Starting at the top line, return each entry word for word.
Data below:
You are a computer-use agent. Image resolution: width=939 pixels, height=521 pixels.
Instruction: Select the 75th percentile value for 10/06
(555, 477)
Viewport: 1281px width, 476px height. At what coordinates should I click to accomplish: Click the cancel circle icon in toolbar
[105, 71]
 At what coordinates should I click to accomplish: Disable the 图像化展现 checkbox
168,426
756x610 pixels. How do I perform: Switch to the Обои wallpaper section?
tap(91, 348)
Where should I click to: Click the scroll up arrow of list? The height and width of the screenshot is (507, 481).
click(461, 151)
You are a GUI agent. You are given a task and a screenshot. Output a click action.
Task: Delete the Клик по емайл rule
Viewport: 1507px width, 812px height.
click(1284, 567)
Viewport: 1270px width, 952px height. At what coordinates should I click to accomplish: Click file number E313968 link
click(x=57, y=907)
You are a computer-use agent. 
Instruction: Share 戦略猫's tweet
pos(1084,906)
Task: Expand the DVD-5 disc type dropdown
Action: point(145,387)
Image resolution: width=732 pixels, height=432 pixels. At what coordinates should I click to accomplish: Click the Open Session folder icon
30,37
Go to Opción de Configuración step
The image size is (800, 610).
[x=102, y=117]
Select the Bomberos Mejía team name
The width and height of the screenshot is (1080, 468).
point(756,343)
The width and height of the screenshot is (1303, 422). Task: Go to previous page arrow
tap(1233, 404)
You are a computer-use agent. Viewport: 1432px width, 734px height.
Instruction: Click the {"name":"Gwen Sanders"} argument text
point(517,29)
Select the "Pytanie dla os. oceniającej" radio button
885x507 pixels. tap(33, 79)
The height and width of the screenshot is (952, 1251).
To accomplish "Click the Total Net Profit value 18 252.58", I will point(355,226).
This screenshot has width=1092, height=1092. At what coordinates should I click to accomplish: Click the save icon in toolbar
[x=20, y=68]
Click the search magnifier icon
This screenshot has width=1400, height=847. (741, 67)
End of Data.
### Reply to the exercise
You are a computer-use agent. Image resolution: width=939 pixels, height=521 pixels.
Instruction: Select the 75th percentile value for 10/06
(555, 477)
Viewport: 1281px width, 476px height. At what coordinates should I click to accomplish: Click the cancel circle icon in toolbar
[105, 71]
 At what coordinates should I click to accomplish: Disable the 图像化展现 checkbox
168,426
756x610 pixels. How do I perform: Switch to the Обои wallpaper section?
tap(91, 348)
Where should I click to: Click the scroll up arrow of list? The height and width of the screenshot is (507, 481).
click(461, 151)
You are a GUI agent. You are given a task and a screenshot. Output a click action.
Task: Delete the Клик по емайл rule
Viewport: 1507px width, 812px height.
click(1284, 567)
Viewport: 1270px width, 952px height. At what coordinates should I click to accomplish: Click file number E313968 link
click(x=57, y=907)
You are a computer-use agent. 
Instruction: Share 戦略猫's tweet
pos(1084,906)
Task: Expand the DVD-5 disc type dropdown
Action: point(145,387)
Image resolution: width=732 pixels, height=432 pixels. At what coordinates should I click to accomplish: Click the Open Session folder icon
30,37
Go to Opción de Configuración step
The image size is (800, 610).
[x=102, y=117]
Select the Bomberos Mejía team name
The width and height of the screenshot is (1080, 468).
point(756,343)
The width and height of the screenshot is (1303, 422). Task: Go to previous page arrow
tap(1233, 404)
You are a computer-use agent. Viewport: 1432px width, 734px height.
Instruction: Click the {"name":"Gwen Sanders"} argument text
point(517,29)
Select the "Pytanie dla os. oceniającej" radio button
885x507 pixels. tap(33, 79)
The height and width of the screenshot is (952, 1251).
To accomplish "Click the Total Net Profit value 18 252.58", I will point(355,226).
This screenshot has width=1092, height=1092. At what coordinates should I click to accomplish: Click the save icon in toolbar
[x=20, y=68]
Click the search magnifier icon
This screenshot has width=1400, height=847. (741, 67)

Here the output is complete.